Я взяла старый фотоальбом, подняла прозрачный листок со второй страницы и вытащила один из снимков. Другая Ида Лаквидара, та, из прошлого, смотрела на меня, смеясь, и смеялась она надо мной; ей шестнадцать, мне — в два с лишним раза больше, я могу заболеть и умереть, а она останется в том же неизменном возрасте, что и мой отец, что и вещи в доме. Закрыв глаза, я ощутила запах морской пены, стекавшей с ее вьющихся темных волос. «Вот она я, видишь, какая я», — говорила поза, которую приняла перед объективом эта девушка, уже не ребенок и еще не взрослая. Сидя в мокасинах на какой-то террасе, она кокетливо прикасалась рукой к волосам и улыбалась Саре, которая фотографировала ее, а за спиной девушки сиял своей белизной остров Ортиджия. В школе нас знакомили со всеми фрагментами Греции, из которых сложена мозаика нашей родной Сицилии, и нам нравилось ощущать себя частью истории; учителя возили нас в театры на древнегреческие трагедии, а также организовывали выезды на открытые археологические раскопки по четкому расписанию вне зависимости от погоды.

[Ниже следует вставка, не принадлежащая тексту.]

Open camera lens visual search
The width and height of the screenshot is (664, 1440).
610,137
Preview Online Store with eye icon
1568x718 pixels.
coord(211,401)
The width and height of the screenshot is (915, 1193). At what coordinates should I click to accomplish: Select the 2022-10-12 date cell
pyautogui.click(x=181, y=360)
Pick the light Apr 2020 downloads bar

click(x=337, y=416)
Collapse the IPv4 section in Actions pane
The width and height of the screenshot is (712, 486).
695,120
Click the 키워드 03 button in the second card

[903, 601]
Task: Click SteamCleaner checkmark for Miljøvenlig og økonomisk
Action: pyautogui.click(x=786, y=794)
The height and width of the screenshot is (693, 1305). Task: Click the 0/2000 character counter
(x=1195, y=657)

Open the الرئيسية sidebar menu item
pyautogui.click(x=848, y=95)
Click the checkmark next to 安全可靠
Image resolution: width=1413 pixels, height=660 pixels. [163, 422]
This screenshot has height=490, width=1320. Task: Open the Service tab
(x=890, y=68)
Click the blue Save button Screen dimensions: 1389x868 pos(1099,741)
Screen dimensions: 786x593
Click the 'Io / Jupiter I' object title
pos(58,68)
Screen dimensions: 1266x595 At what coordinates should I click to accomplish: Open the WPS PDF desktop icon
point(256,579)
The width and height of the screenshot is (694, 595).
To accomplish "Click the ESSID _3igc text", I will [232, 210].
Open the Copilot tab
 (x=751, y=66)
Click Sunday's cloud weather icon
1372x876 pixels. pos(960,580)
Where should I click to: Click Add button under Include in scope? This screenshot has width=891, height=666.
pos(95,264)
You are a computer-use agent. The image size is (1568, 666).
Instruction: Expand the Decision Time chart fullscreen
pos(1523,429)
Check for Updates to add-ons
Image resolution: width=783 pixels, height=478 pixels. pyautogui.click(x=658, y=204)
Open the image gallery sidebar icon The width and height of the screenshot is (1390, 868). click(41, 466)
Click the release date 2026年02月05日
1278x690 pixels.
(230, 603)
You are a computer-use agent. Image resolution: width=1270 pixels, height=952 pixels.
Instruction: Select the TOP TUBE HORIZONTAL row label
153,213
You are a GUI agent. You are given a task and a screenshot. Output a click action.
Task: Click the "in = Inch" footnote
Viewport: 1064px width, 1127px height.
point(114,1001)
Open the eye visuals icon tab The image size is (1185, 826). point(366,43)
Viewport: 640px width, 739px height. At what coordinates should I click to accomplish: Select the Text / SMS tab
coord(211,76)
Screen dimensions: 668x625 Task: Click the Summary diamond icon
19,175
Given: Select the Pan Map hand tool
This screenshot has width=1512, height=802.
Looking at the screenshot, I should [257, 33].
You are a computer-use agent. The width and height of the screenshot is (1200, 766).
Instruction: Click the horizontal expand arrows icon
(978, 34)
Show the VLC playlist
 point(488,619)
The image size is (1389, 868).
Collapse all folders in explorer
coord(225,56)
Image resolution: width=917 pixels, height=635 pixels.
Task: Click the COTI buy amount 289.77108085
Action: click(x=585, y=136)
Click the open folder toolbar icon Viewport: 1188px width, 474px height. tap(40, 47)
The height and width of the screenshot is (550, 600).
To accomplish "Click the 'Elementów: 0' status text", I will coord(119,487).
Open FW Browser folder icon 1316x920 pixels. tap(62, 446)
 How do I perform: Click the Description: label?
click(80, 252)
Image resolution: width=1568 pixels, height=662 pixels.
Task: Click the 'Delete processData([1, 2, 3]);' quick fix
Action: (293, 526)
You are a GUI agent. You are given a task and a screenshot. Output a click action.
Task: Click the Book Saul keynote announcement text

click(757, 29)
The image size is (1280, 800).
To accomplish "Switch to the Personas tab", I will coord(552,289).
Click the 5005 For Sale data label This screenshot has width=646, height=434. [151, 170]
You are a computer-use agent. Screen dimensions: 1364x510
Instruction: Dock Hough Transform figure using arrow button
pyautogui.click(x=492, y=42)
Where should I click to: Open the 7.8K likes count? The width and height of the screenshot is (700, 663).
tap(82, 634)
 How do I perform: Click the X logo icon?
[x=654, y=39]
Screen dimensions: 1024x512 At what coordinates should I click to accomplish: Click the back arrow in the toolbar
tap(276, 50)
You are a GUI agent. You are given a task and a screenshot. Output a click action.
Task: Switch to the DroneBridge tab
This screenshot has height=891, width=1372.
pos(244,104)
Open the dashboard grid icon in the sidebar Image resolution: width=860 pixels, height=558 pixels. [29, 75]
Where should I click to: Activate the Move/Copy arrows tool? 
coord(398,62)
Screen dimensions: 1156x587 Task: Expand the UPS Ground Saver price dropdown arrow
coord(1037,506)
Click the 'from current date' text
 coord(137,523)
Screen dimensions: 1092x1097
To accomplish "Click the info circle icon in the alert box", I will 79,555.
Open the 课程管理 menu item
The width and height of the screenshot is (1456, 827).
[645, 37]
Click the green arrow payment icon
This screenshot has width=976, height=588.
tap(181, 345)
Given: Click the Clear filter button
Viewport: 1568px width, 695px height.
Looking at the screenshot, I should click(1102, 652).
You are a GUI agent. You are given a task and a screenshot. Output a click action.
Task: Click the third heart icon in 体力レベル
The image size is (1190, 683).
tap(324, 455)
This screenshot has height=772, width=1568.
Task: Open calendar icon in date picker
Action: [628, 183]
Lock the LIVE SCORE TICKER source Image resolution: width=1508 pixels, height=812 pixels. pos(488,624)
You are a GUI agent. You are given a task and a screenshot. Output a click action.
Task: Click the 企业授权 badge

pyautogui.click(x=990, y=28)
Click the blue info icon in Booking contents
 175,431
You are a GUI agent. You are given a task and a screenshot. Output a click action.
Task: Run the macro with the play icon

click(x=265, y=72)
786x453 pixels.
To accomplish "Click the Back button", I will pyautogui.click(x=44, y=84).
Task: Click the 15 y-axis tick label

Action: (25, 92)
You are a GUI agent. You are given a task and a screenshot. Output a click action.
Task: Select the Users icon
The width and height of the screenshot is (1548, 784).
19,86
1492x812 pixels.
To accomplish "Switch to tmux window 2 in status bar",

— На что засмотрелась? — Мать вошла в комнату и села на кровать рядом со мной. От маминого тела пахнуло жаром, и я отодвинулась. — Какой это год? — спросила она, глядя на снимок.

— Мам, можно тебя кое о чем попросить? — увильнула я от ответа. — Приготовь мне кофе, пожалуйста.

Кивнув, она поднялась и направилась к двери, но обернулась на пороге.

— Сейчас сделаю, но у меня к тебе ответная просьба. Пусть в твоем голосе будет поменьше скунтинтицца[10], оставь эти глупости для радио, вложи их в чужие уста.